I’m not really concerned about this failing or fitting ill.  Do you ever take shortcuts in muslins and adjustments on a whim, a hunch or because you think you’ve done it enough times that you don’t need to go through the long arduous process of doing a proper muslin?

SSS Day 9 (or How I Do an FBA)

Well, I cut this Simplicity top out last night, sewed it up this morning and will wear it all day.   I need long-sleeved tops, and I thought this would be the perfect top to sew up so I could continue with the SSS project.

I cut the size using my upper chest measurement as a guide and did an FBA since I really wanted to have the shoulder, armhole and chest fit snugly enough not to worry about gaping while wearing it.


FBA slash & spread method


I always use Vogue Sewing Book’s method of doing a full-bust adjustment.   It’s the most fool-proof and accurate way of doing a full-bust adjustment I’ve ever done, and I use it on everything, including patterns that apparently can’t be altered above the waist.

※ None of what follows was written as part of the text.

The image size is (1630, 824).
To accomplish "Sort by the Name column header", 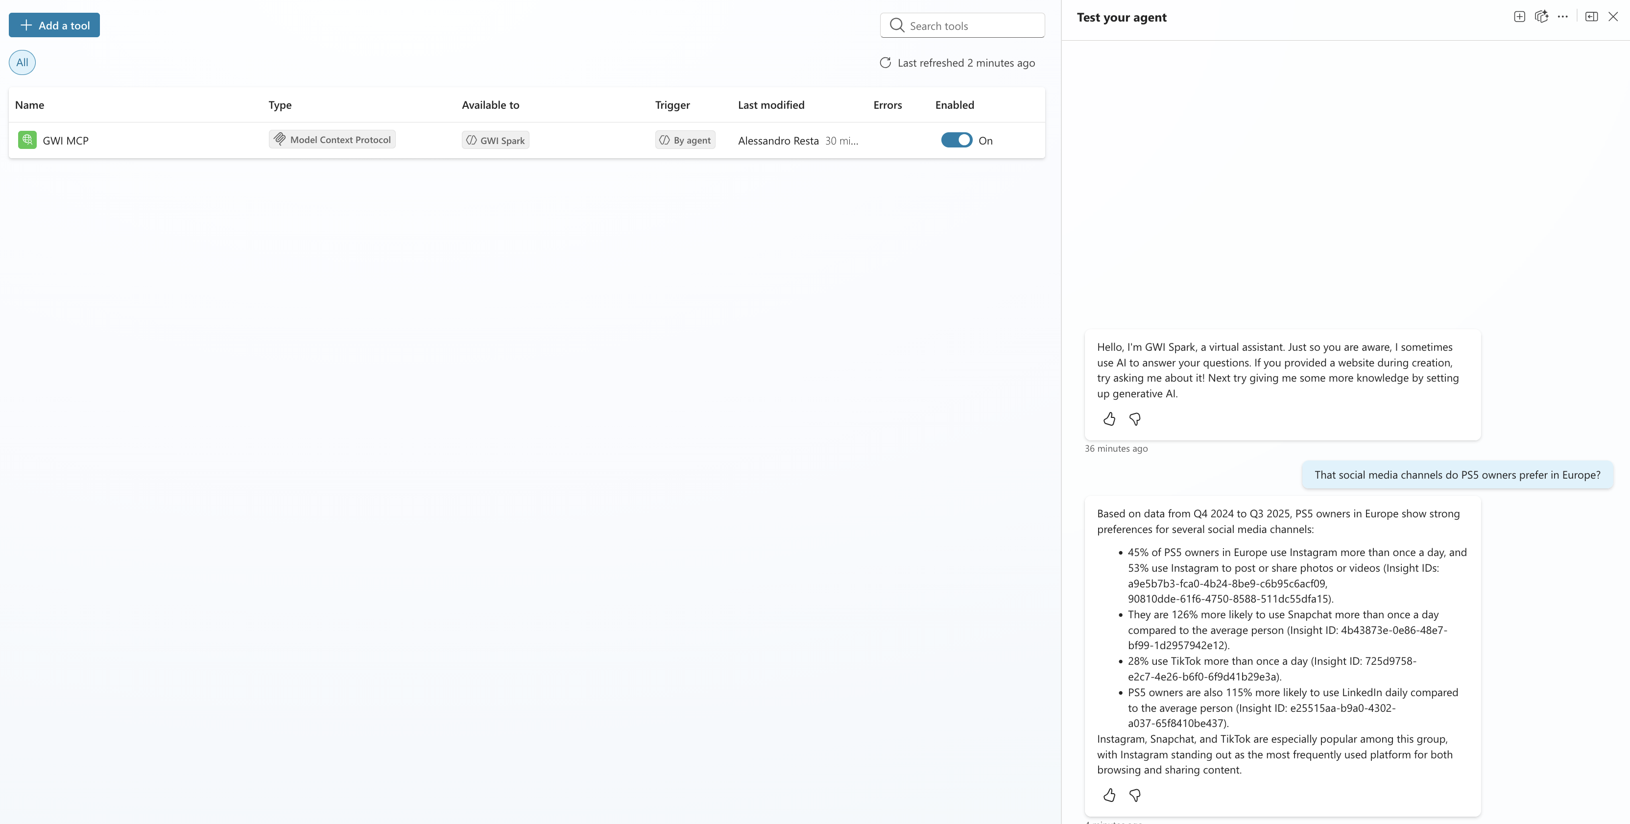I will (x=30, y=105).
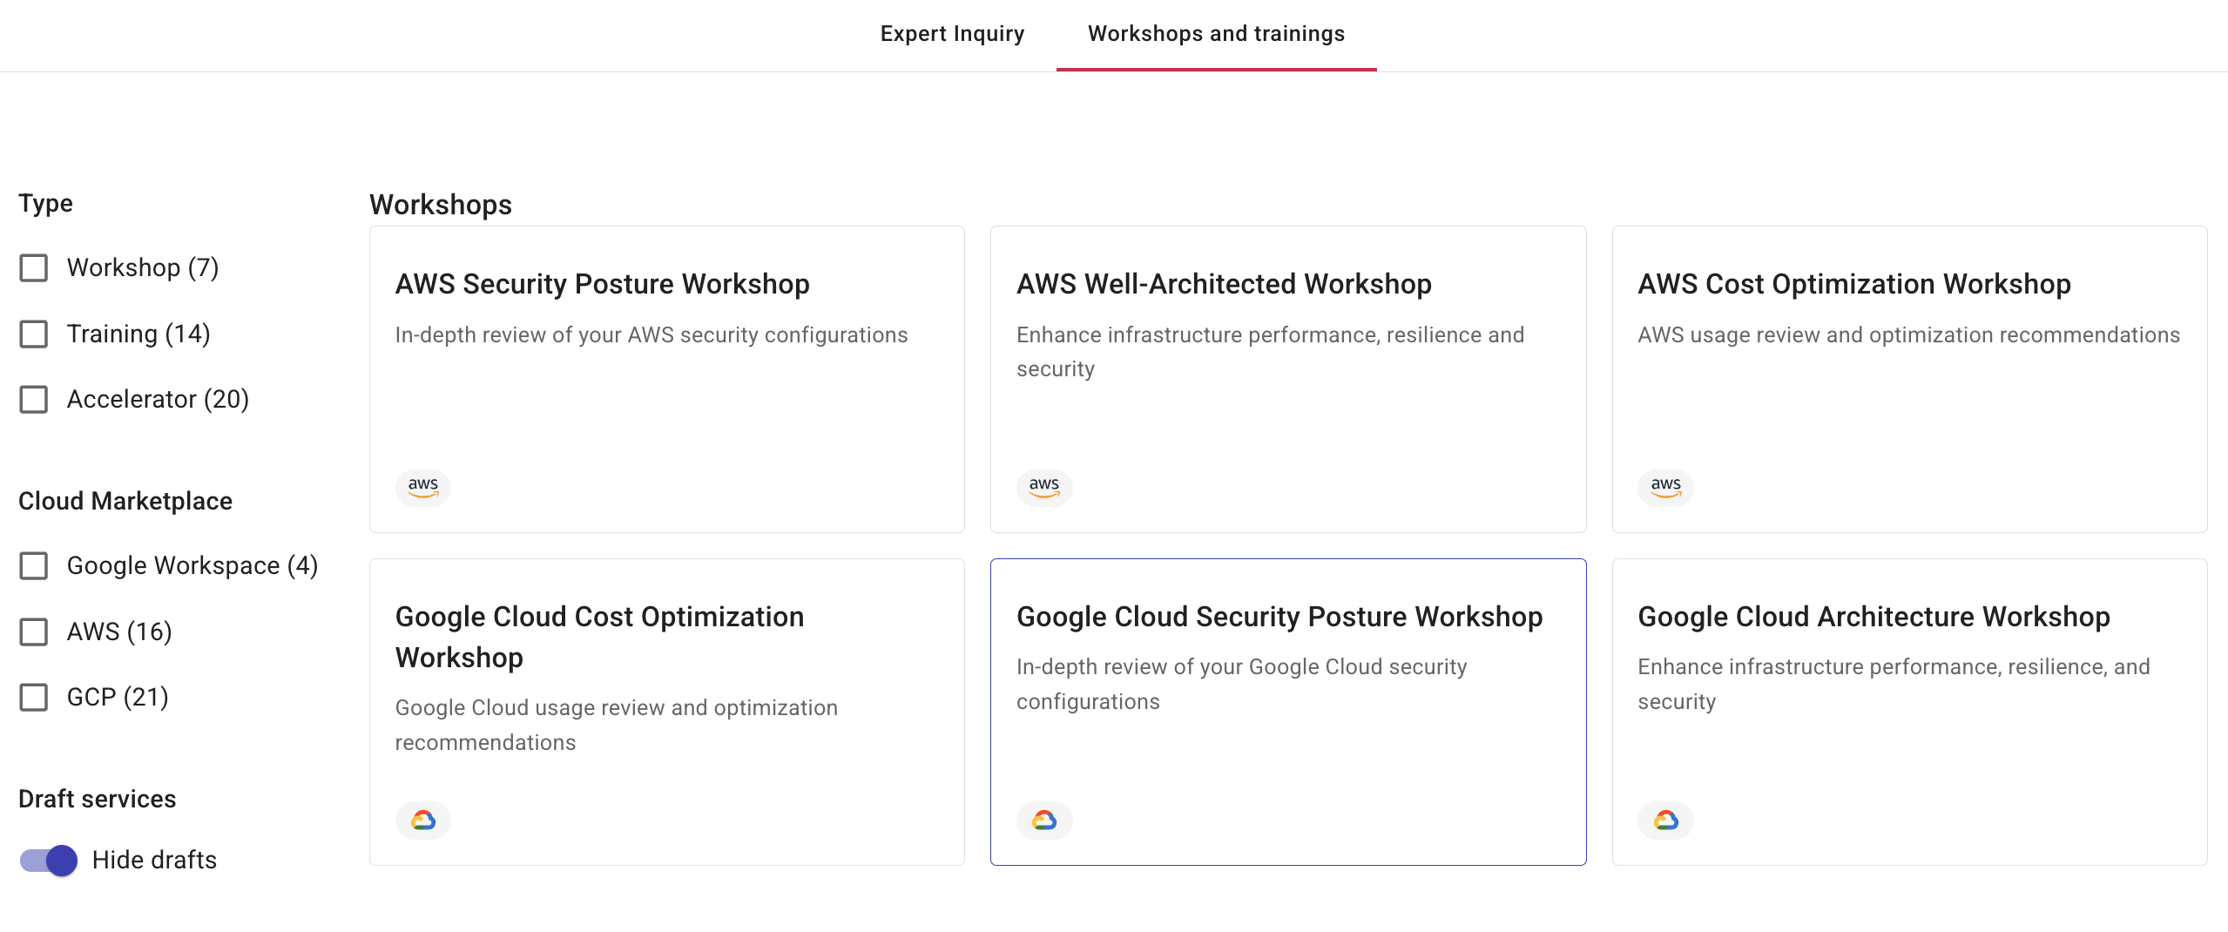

This bust adjustment is easy to do:

  1. mark the bust point
  2. draw a vertical line exactly parallel to the centre front line from the bust point through the waist or hemline
  3. draw a line from the armscye (I usually use the notches on the armhole as a guide) to the bust point
  4. draw a third line from the bust point to the side seam at the point where you’d like your dart to be.  Sometimes I do two darts, depending on how fitted I want the bodice to be.
  5. put a small piece of Scotch tape over the bust  point and at the armscye notch (or at the point where the underarm line meets the armhole seam
  6. slash up the vertical line from the hemline TO BUT NOT THROUGH  the bust point
  7. slash along your line from the side seam TO BUT NOT THROUGH the bust point
  8. slash from the bust point TO BUT NOT THROUGH the seam allowance of the armscye

Now you’re ready to lay out the pattern.


FBA detail


Lay out the pattern on the fabric ensure the grain lines are accurate.
Pin the front edge, neckline and shoulder to the fabric, leaving the side, armscye and hemlines free.
Now here’s where you spread as much as you need:

  • C cup spread 1/2 inch
  • D cup spread 3/4 inch
  • DD or E cup spread 1 inch
  • etc, etc, for larger cup sizes as required

Notice that the amount of spreading at the bust point is carried down through the vertical slash to the hemline.  You may need to adjust the waistline in on your garment.  This adjustment works as is for me because I cut one size larger for my waist and hips than I do for my bodice, and it eliminates the hip alteration due to the width added in the FBA.

Mark the dart(s) at the side seam.  You can see the pattern will give you a good idea of the depth and width of the dart.  You can add more than one dart, depending on how fitted you want the bodice to be.  Dart points should end within an 1″ radius of the bust point.

This is my favourite FBA technique as it’s virtually foolproof and respects the integrity of the arm and neckline design.  Have fun trying it out in your sewing adventures.